THE MECHANISM OF SPRING
Atsushi Wada
Japan | 2010 | 4 min. | DV | Prix DeVarti Funniest Film Award
An expression of the itchy feelings everyone experiences when Spring comes.
–AW
I TOUCHED HER LEGS
Eva Marie Rødbro
Denmark | 2010 | 15 min. | DV | Emerging Experimental Video Artist Award An extraordinary portrait of a group of Southern teens hanging out in cars, rooms, and neighbourhood yards in humid pool-party weather.
PINK
Soon-Mi Yoo
South Korea / USA | 2011 | 6 min. | DV | Jury Award
PINK is a glimpse into a world of Itaewon in Seoul, South Korea. Itaewon was an R&R area for the US soldiers from the Yongsan military base. Although it is still patrolled by US military personnel, foreign workers from Southeast Asia and Africa also frequent the district. In a small concentrated area called Hooker Hill, women sit inside bars and "screen" potential customers.
–SMY
IT, HEAT, HIT
Laure Prouvost
England | 2010 | 7 min. | DV
IT, HEAT, HIT constructs and propels an inferred story through a fast-moving sequence of written commentary and excerpts of everyday incidents and pictures that have been filmed by the artist.
JAN VILLA
Natasha Mendonca
India / USA | 2010 | 20 min. | 16mm on DV | Best of the Festival Award After the monsoon floods of 2005 that submerged Bombay, the filmmaker returns to her city to examine the personal impact of the devastating event. The result is JAN VILLA, a tapestry of images that studies the space of a post-colonial metropolis.
ALIKI
Richard Wiebe
USA | 2009 | 5 min. | DV | Most Promising Filmmaker Award Lake Aliki, Cyprus. For centuries, flamingos have wintered here from Iran. It is said that Lazarus spent his days on the shores of this lake after his resurrection—staring into the sun to shake off the darkness of the grave.
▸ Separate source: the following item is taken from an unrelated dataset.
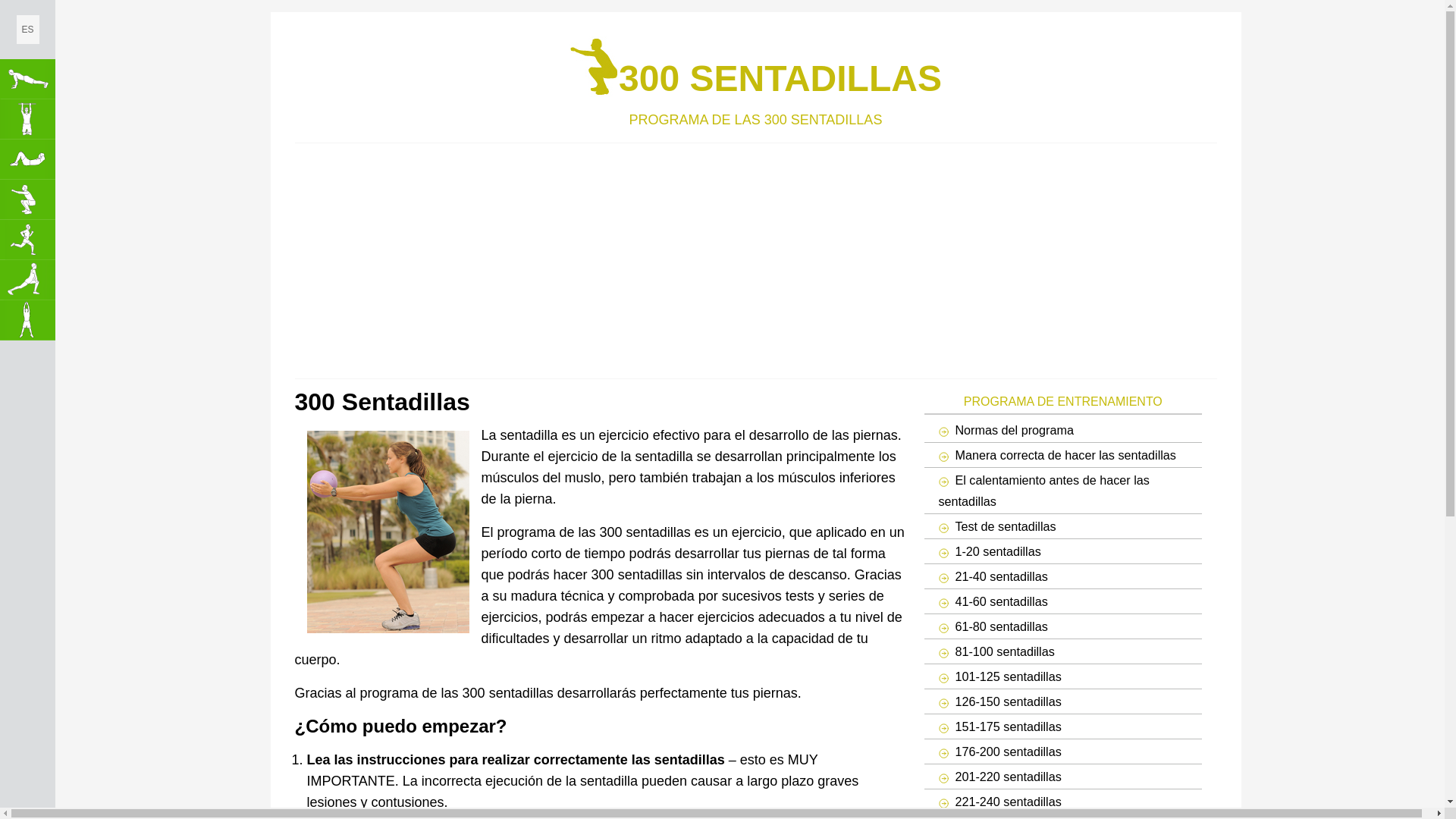 The image size is (1456, 819). Describe the element at coordinates (1062, 725) in the screenshot. I see `'151-175 sentadillas'` at that location.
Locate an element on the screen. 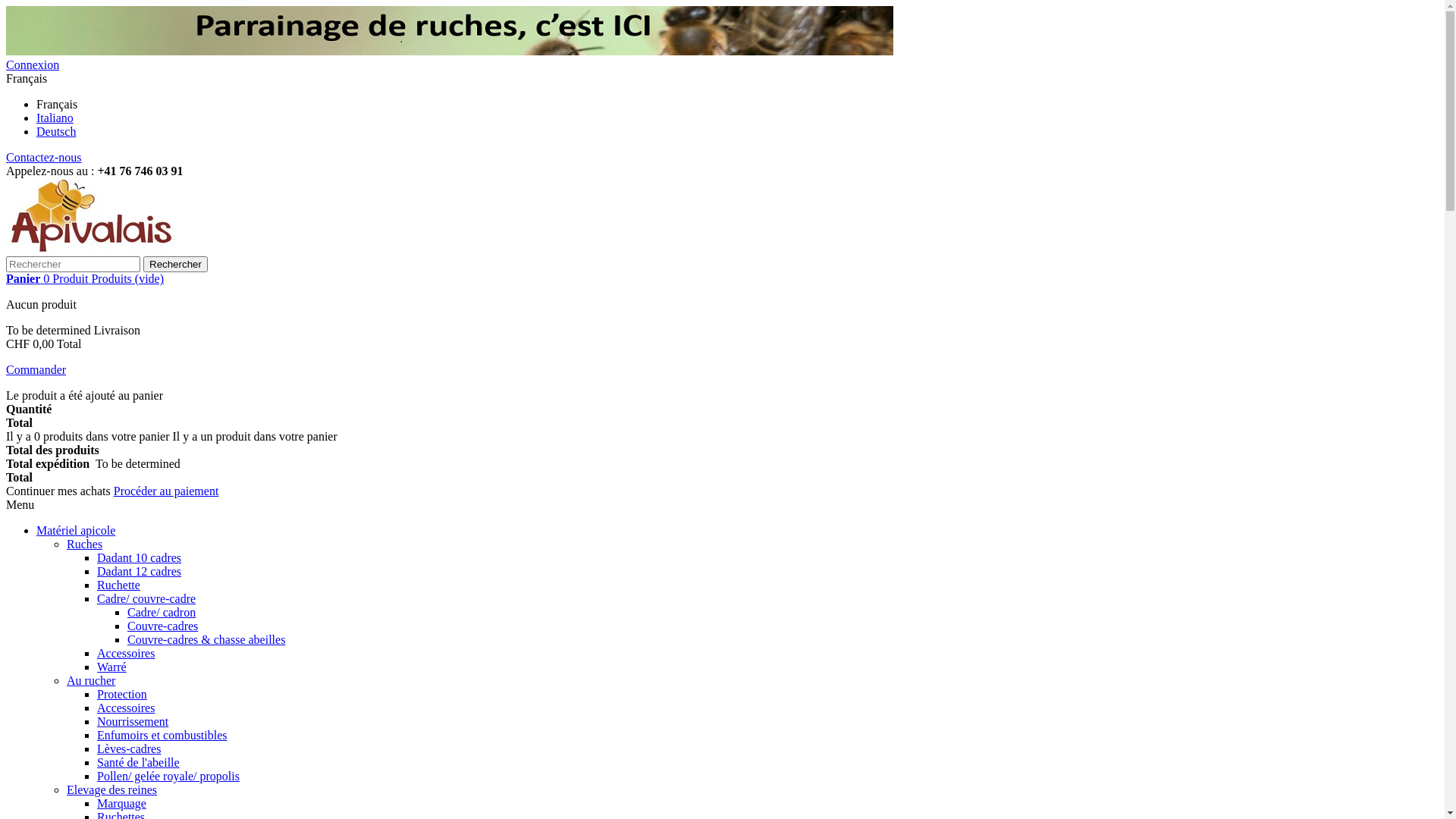  'Deutsch' is located at coordinates (36, 130).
PART 2: Sunday, January 22 at 6:00pm
Total Running Time: 85 minutes
Screening Format: 16mm
HEPWORTH
Alexis Bravos
USA | 2011 | 11 min. | 16mm | Eileen Maitland Award A portrait of the landscape in Cornwall where the British sculptor Barbara Hepworth lived and worked. "Landscape is strong – it has bones and flesh and skin and hair. It has age and history and a principle behind its evolution." –Barbara Hepworth, 1966
BENEATH YOUR SKIN OF DEEP HOLLOW
Malena Szlam
Chile / Canada | 2010 | 3 min. | 16mm
Originally shot in super-8 and edited in-camera, BENEATH YOUR SKIN OF DEEP HOLLOW translates nights into arrhythmic movements of light and a fugue of colour. Shimmering impressions emerge into the surface of agitated stillness while darkness illuminates reflections and sight. –MS
CRY WHEN IT HAPPENS
Laida Lertxundi
USA | 2010 | 14 min. | 16mm
Los Angeles City Hall is reflected onto the window of the Paradise Motel. It serves as an anchor for this traversal through the natural expanse of California. Here, we discover a restrained psychodrama of play, loss, and the transformation of everyday habitats. Music appears across the interiors and exteriors and speaks of limitlessness and longing. –LL
RAYNING
Robert Todd
USA | 2010 | 6 min. | 16mm
Light rayns-rains-reigns across a dream of tranquility that thickens, darkens and evaporates. –RT
BERLIN TRACKS 18h00-20h00
Shiloh Cinquemani
Germany / USA | 2011 | 3 min. | 16mm
BERLIN TRACKS 18h00-20h00 is a mesmerizing and rhythmic view of the railway tracks stretching out from under the Modersohnbrücke (Modersohn Bridge) towards Warshauer Str. S-Bahn Station in Berlin-Friedrichshain, Germany.
RAY'S BIRDS
Deborah Stratman
USA | 2010 | 7 min. | 16mm | Jury Award
Ray Lowden keeps seventy-two large birds of prey, five deer and some wallabies at his place in Northumberland, England. He's had ten days off in twelve years and loves what he does. The film is a little homage to his variously coy, imperious, curious, stubborn and comic raptor menagerie. –DS
FORSAKEN
James Sansing
USA | 2010 | 7 min. | 16mm
Forsaken explores an abandoned juvenile detention centre. The neglect of the building is a metaphor for the children who had once lived there. –JS
NEW YEAR SUN
Jonathan Schwartz
USA | 2010 | 3 min. | 16mm | Jury Award
For listening to the sound of ice thinning with its brightness that comes. –JS
THE FLORESTINE COLLECTION
Helen Hill & Paul Gailiunas
USA | 2010 | 31 min. | 16mm | Jury Award
Experimental animator Helen Hill found more than 100 handmade dresses in a trash pile on one Mardi Gras Day in New Orleans. She set out to make a film about the dressmaker, an African-American seamstress who had recently passed away. The dresses and much of the film footage were later flood-damaged by Hurricane Katrina while Helen was still working on the film. Helen was murdered in a home invasion in New Orleans in 2007. Her husband Paul Gailiunas has completed the film, which includes Helen's original silhouette, cut-out, and puppet animation, as well as flood-damaged and restored home movies.